* _Supplied information_
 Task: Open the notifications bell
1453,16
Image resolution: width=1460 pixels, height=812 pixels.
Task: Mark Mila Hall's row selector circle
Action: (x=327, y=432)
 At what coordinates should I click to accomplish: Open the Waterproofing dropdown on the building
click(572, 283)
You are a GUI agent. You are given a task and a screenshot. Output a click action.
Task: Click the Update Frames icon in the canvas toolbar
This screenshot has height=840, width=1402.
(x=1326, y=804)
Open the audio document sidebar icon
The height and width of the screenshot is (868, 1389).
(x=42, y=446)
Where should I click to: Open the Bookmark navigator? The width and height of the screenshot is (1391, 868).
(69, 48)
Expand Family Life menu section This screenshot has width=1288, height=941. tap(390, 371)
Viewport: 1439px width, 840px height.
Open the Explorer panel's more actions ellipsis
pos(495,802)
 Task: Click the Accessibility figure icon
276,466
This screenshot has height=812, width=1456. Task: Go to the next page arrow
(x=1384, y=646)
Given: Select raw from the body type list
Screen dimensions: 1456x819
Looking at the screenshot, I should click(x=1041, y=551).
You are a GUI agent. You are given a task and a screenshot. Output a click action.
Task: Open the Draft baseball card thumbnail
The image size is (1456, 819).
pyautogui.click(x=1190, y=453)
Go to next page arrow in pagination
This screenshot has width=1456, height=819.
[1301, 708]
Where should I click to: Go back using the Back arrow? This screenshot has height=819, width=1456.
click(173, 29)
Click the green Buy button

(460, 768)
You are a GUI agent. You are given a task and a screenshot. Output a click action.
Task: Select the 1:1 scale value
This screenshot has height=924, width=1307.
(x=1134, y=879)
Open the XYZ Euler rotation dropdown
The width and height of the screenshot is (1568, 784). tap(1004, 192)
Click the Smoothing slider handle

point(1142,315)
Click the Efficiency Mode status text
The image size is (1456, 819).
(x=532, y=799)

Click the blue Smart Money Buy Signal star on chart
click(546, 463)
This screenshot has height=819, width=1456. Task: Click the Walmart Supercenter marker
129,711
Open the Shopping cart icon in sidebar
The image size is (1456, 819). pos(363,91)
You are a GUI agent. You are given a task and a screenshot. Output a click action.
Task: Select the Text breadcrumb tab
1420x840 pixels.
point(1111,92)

* _Exercise brief_
Reproduce word for word the material above, starting with the line that has "Go to next page arrow in pagination" and stopping after the line that has "Task: Select the 1:1 scale value".

* _Solution to this task_
Go to next page arrow in pagination
This screenshot has width=1456, height=819.
[1301, 708]
Where should I click to: Go back using the Back arrow? This screenshot has height=819, width=1456.
click(173, 29)
Click the green Buy button

(460, 768)
You are a GUI agent. You are given a task and a screenshot. Output a click action.
Task: Select the 1:1 scale value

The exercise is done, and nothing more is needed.